= Consegna =
Secondo il brano su Luca Nichetto, in quale città e in quale anno è nato il designer?

= Brano scelto =
·····
Luca Nichetto e Wittman. Un connubio perfetto tra tradizione e sperimentazione
Muoversi dall’epoca d’oro del design austriaco verso la contemporaneità, senza “perdere il filo” e senza scadere nel vintage: è la missione con la quale si sta confrontando il designer veneziano Luca Nichetto, nuovo direttore artistico della storica azienda viennese del mobile
La storica azienda di mobili viennese Wittmann ha saputo rinnovarsi nel corso degli ultimi decenni grazie a collaborazioni con designer internazionali quali Paolo Piva, Jean Nouvel, Matteo Thun e Jaime Hayon. Recentemente l’italiano Luca Nichetto (Venezia, 1976) è stato nominato art director proiettando Wittmann verso inedite sperimentazioni. Abbiamo fatto con lui una lunga e stimolante chiacchierata su questa sua nuova avventura, su come concepisce la figura del designer e sui tanti progetti in corso.
Sei riuscito a creare un importante asse tra Venezia e Vienna, tra classicismo e modernità, rievocando anche Josef Hoffmann, membro fondatore delle Wiener Werkstätten, che all’inizio del Novecento riuscì a colmare il divario tra tradizione e modernità. Raccontaci della tua nuova direzione artistica.
·····
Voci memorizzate
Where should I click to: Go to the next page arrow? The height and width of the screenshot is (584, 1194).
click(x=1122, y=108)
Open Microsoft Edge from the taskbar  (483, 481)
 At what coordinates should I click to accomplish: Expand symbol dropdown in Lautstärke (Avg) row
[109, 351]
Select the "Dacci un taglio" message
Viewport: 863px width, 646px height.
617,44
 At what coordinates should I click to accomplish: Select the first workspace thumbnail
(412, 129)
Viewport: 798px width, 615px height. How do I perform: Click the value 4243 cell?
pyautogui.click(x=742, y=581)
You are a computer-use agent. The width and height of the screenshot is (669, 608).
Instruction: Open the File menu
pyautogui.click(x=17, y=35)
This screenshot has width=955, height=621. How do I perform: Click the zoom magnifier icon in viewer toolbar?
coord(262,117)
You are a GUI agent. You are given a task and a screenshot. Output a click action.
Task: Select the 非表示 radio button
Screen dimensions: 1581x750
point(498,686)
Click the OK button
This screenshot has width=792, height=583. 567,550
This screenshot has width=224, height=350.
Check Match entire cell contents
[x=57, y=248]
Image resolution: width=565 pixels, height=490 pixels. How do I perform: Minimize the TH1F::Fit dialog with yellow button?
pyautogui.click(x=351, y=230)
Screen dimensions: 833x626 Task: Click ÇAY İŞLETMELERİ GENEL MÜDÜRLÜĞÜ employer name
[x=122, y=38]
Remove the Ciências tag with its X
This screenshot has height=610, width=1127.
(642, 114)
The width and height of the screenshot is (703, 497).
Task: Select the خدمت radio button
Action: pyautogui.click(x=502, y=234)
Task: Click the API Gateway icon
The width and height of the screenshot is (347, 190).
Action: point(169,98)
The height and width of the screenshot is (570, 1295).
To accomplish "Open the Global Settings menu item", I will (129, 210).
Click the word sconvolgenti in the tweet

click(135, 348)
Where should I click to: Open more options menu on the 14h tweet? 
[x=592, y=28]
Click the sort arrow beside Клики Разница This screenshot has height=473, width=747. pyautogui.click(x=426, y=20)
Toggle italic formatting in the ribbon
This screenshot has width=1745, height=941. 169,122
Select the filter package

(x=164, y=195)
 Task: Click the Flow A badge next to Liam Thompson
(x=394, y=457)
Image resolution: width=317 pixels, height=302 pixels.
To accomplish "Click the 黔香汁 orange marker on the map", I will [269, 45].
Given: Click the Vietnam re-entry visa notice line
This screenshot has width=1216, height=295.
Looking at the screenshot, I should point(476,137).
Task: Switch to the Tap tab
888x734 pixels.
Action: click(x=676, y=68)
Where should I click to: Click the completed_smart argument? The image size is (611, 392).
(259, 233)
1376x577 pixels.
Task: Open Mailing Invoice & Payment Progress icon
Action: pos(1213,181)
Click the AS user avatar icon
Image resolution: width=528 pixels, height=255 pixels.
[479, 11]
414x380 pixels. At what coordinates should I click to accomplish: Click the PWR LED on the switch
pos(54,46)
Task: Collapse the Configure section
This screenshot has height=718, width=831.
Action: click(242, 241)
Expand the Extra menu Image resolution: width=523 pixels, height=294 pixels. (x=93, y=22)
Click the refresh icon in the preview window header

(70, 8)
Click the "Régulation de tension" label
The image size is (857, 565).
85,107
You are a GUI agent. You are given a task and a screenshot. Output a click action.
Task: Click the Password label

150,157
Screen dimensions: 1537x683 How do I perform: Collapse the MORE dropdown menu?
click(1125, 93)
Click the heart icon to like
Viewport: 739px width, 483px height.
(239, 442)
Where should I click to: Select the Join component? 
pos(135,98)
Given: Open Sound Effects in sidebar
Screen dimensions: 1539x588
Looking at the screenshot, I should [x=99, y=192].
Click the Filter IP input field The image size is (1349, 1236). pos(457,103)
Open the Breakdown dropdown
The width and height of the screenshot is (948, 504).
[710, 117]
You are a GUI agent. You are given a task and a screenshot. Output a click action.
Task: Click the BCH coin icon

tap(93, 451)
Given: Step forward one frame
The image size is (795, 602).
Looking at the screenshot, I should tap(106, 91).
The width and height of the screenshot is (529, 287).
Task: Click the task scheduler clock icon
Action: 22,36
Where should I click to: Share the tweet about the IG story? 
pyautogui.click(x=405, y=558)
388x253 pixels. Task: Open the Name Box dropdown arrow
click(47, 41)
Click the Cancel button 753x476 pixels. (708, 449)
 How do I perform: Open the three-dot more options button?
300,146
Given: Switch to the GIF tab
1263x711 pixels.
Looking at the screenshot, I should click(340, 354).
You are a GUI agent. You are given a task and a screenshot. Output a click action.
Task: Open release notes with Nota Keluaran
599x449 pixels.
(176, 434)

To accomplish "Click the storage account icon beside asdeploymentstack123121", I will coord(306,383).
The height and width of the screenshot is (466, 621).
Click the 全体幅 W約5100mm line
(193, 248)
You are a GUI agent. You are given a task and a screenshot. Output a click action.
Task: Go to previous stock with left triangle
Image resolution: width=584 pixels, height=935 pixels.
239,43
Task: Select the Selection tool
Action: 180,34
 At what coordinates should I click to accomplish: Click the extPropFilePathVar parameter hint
·····
= Soluzione =
È nato a Venezia nel 1976.